You had Nike launching digital shoes that were going for $4,000 to $9000 on the secondary market. You had digital collectible platforms such as VeVe partnering with major IP holders like Marvel, Disney, DC Comics and Universal generating millions of dollars per drop. I even had a client in the lingerie industry ask us to create an NFT project for them. I mean…..a lingerie NFT. Let that sink in.

So let me ask my fellow marketers:

  • When was the last time you thought about the metaverse or NFTs?
  • When was the last time you created a deck on it for a pitch or for a meeting?
  • When were the decks on those topics last opened?

Go ahead and look at your company’s SharePoint.

An example of brands taking something organic, that was on its way to mass adoption, twisting it and turning it into a flash in the pan.

Influencer Marketing

I call Influencer marketing, affiliates 2.0. Or more aptly put, affiliates who learned how to work a ring light.

When content consumption habits shifted from websites to video and social, it made sense. Consumers were jaded by traditional advertising. They craved authenticity. Early influencers provided that as it was real people giving honest reviews. The influencer at that point in time was like a breath of fresh air. Someone the end user could identify with. Someone they felt would tell the truth, and review the product properly.

Then marketing dollars flooded in and “influencer” became a career aspiration. The result? Influencers promoting anything for a paycheck (and fair play). The thing is that audiences noticed and as a result, trust is evaporating and ROAS is dropping.

Now we are back to where we started. Jaded consumers and diminishing returns. Except now everyone wants to be an influencer. If we are all influencers, who’s left to influence?

Generative AI

Now we are in the AI era – the current flavour of the month, where suddenly every brand “needs” an AI strategy. Not because it solves a customer problem, but because everyone else is doing it and it looks good in a deck. LinkedIn is filled with AI-powered everything. Tools are being built that add friction, not value.

You’d think the conversation would be: how can we improve our processes with AI to enable us to better serve customers. As it is the current flavour of the month, it remains to be seen, but so far this gold rush has brought about chatbots, tools that no one asked for, and waves of redundancies.

It’s still early days, so we will see how it plays out, but if the other trends are to be used as evidence, then it doesn’t bode well.

I know I sound angry and jaded. Maybe I am. AI has legitimate applications, but watching brands force AI into every touchpoint reminds me of 2010 when everyone needed an app, whether it made sense or not. We’re solving for FOMO, not customer needs.

Back to Basics

The reality is that the best marketing isn’t marketing at all. It’s building something people actually want and making it easy to buy.

So here’s my challenge: Before jumping on the next trend, as marketers we need to ask ourselves:

  • Does this make my customer’s life easier?
  • Will this directly impact sales or retention?
  • Am I doing this for customers or for other marketers?
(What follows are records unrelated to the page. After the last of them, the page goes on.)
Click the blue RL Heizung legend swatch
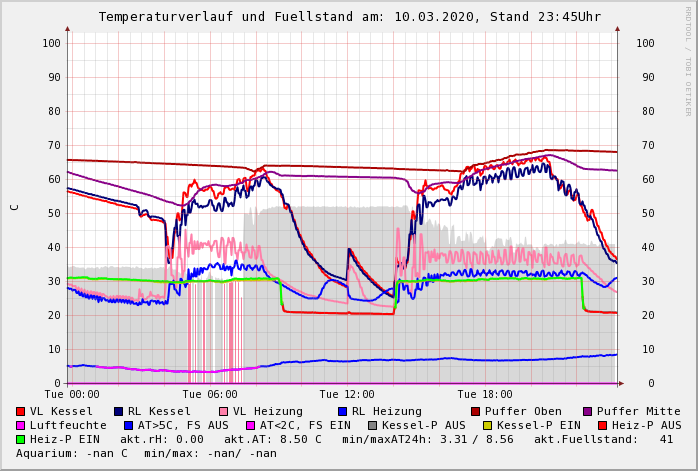This screenshot has height=471, width=698. tap(342, 411)
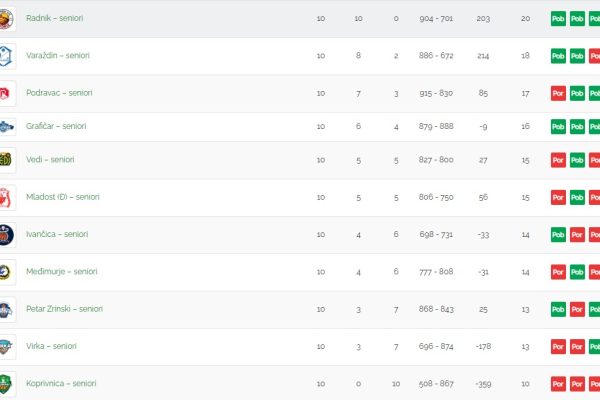
Task: Click the Koprivnica team logo
Action: click(6, 384)
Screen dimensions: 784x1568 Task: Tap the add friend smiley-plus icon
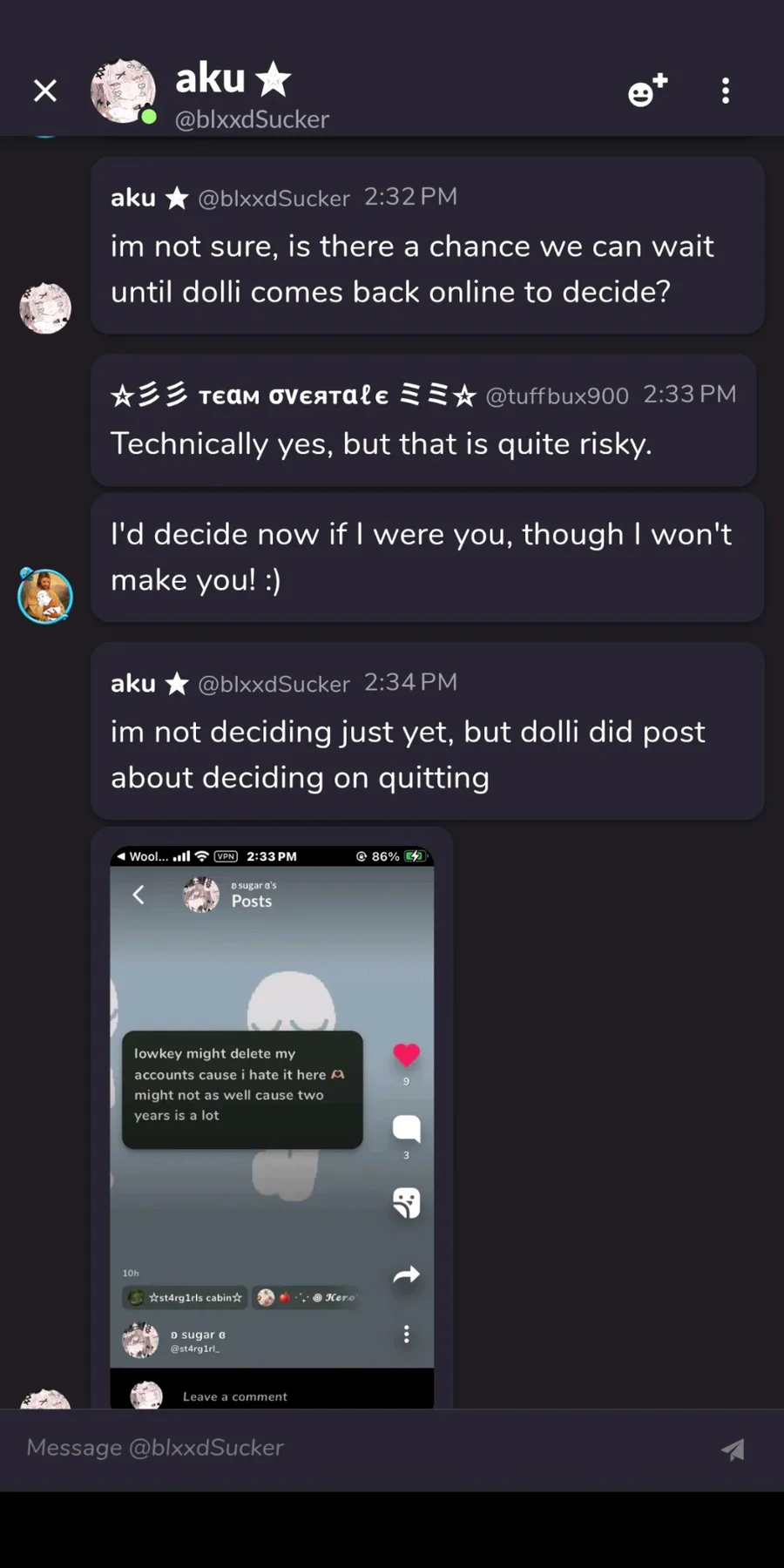pyautogui.click(x=647, y=90)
If the answer isn’t yes to the first two and no to the third, its a problem.

The next time you see a trending marketing tactic, resist the urge to immediately adopt it. Instead, talk to your customers. Look at your data. Focus on what actually works.

Because at the end of the day, the marketers who win aren’t the ones with the most LinkedIn likes or the ones that win these marketing “awards”. They’re the ones with customers who keep coming back.

Let’s stop performing for each other and start delivering for the people who actually matter. The ones paying our bills.